What is required:
Each line of the data should be transcribed exactly as given.

Dataset excerpts:
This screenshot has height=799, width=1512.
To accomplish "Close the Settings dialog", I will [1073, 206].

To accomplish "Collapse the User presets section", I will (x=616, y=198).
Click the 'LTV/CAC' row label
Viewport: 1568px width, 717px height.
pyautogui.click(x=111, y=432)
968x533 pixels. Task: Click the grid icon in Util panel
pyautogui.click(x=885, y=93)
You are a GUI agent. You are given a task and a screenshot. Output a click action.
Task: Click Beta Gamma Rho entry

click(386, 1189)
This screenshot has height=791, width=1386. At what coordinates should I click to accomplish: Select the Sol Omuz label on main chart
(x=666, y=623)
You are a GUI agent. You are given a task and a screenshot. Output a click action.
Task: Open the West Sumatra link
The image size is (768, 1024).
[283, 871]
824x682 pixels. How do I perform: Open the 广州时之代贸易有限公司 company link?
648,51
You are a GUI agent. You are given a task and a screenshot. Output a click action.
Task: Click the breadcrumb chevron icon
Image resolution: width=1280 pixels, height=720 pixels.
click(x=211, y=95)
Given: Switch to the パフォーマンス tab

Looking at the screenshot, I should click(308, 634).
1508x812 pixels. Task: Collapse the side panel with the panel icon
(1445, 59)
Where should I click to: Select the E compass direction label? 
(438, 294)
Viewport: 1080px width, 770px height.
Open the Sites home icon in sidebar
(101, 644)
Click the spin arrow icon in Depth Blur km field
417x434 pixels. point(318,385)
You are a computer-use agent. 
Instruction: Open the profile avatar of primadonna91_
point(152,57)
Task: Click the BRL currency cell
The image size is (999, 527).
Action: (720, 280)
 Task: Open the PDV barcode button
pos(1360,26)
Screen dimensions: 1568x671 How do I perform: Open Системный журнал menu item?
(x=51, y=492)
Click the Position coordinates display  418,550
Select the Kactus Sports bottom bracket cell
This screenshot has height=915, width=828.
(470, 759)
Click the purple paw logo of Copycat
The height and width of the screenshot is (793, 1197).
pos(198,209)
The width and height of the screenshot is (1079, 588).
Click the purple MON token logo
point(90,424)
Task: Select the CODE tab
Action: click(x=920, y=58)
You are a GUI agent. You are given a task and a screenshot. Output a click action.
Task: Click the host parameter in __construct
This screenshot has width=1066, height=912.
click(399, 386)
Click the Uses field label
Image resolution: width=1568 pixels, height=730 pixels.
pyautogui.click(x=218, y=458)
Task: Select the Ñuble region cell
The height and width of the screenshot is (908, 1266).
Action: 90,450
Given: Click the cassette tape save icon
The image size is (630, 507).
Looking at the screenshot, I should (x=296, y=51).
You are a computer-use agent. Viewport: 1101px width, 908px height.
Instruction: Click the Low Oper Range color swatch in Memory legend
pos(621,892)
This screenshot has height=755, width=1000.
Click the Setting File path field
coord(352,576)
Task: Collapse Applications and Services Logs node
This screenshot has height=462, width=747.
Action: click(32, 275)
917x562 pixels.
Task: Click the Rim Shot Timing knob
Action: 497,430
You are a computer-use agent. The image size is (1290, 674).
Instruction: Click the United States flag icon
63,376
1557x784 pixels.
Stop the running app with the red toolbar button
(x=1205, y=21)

Solution:
This screenshot has height=799, width=1512.
To accomplish "Close the Settings dialog", I will [1073, 206].

To accomplish "Collapse the User presets section", I will (x=616, y=198).
Click the 'LTV/CAC' row label
Viewport: 1568px width, 717px height.
pyautogui.click(x=111, y=432)
968x533 pixels. Task: Click the grid icon in Util panel
pyautogui.click(x=885, y=93)
You are a GUI agent. You are given a task and a screenshot. Output a click action.
Task: Click Beta Gamma Rho entry

click(386, 1189)
This screenshot has height=791, width=1386. At what coordinates should I click to accomplish: Select the Sol Omuz label on main chart
(x=666, y=623)
You are a GUI agent. You are given a task and a screenshot. Output a click action.
Task: Open the West Sumatra link
The image size is (768, 1024).
[283, 871]
824x682 pixels. How do I perform: Open the 广州时之代贸易有限公司 company link?
648,51
You are a GUI agent. You are given a task and a screenshot. Output a click action.
Task: Click the breadcrumb chevron icon
Image resolution: width=1280 pixels, height=720 pixels.
click(x=211, y=95)
Given: Switch to the パフォーマンス tab

Looking at the screenshot, I should click(308, 634).
1508x812 pixels. Task: Collapse the side panel with the panel icon
(1445, 59)
Where should I click to: Select the E compass direction label? 
(438, 294)
Viewport: 1080px width, 770px height.
Open the Sites home icon in sidebar
(101, 644)
Click the spin arrow icon in Depth Blur km field
417x434 pixels. point(318,385)
You are a computer-use agent. 
Instruction: Open the profile avatar of primadonna91_
point(152,57)
Task: Click the BRL currency cell
The image size is (999, 527).
Action: (720, 280)
 Task: Open the PDV barcode button
pos(1360,26)
Screen dimensions: 1568x671 How do I perform: Open Системный журнал menu item?
(x=51, y=492)
Click the Position coordinates display  418,550
Select the Kactus Sports bottom bracket cell
This screenshot has height=915, width=828.
(470, 759)
Click the purple paw logo of Copycat
The height and width of the screenshot is (793, 1197).
pos(198,209)
The width and height of the screenshot is (1079, 588).
Click the purple MON token logo
point(90,424)
Task: Select the CODE tab
Action: click(x=920, y=58)
You are a GUI agent. You are given a task and a screenshot. Output a click action.
Task: Click the host parameter in __construct
This screenshot has width=1066, height=912.
click(399, 386)
Click the Uses field label
Image resolution: width=1568 pixels, height=730 pixels.
pyautogui.click(x=218, y=458)
Task: Select the Ñuble region cell
The height and width of the screenshot is (908, 1266).
Action: 90,450
Given: Click the cassette tape save icon
The image size is (630, 507).
Looking at the screenshot, I should (x=296, y=51).
You are a computer-use agent. Viewport: 1101px width, 908px height.
Instruction: Click the Low Oper Range color swatch in Memory legend
pos(621,892)
This screenshot has height=755, width=1000.
Click the Setting File path field
coord(352,576)
Task: Collapse Applications and Services Logs node
This screenshot has height=462, width=747.
Action: click(32, 275)
917x562 pixels.
Task: Click the Rim Shot Timing knob
Action: 497,430
You are a computer-use agent. The image size is (1290, 674).
Instruction: Click the United States flag icon
63,376
1557x784 pixels.
Stop the running app with the red toolbar button
(x=1205, y=21)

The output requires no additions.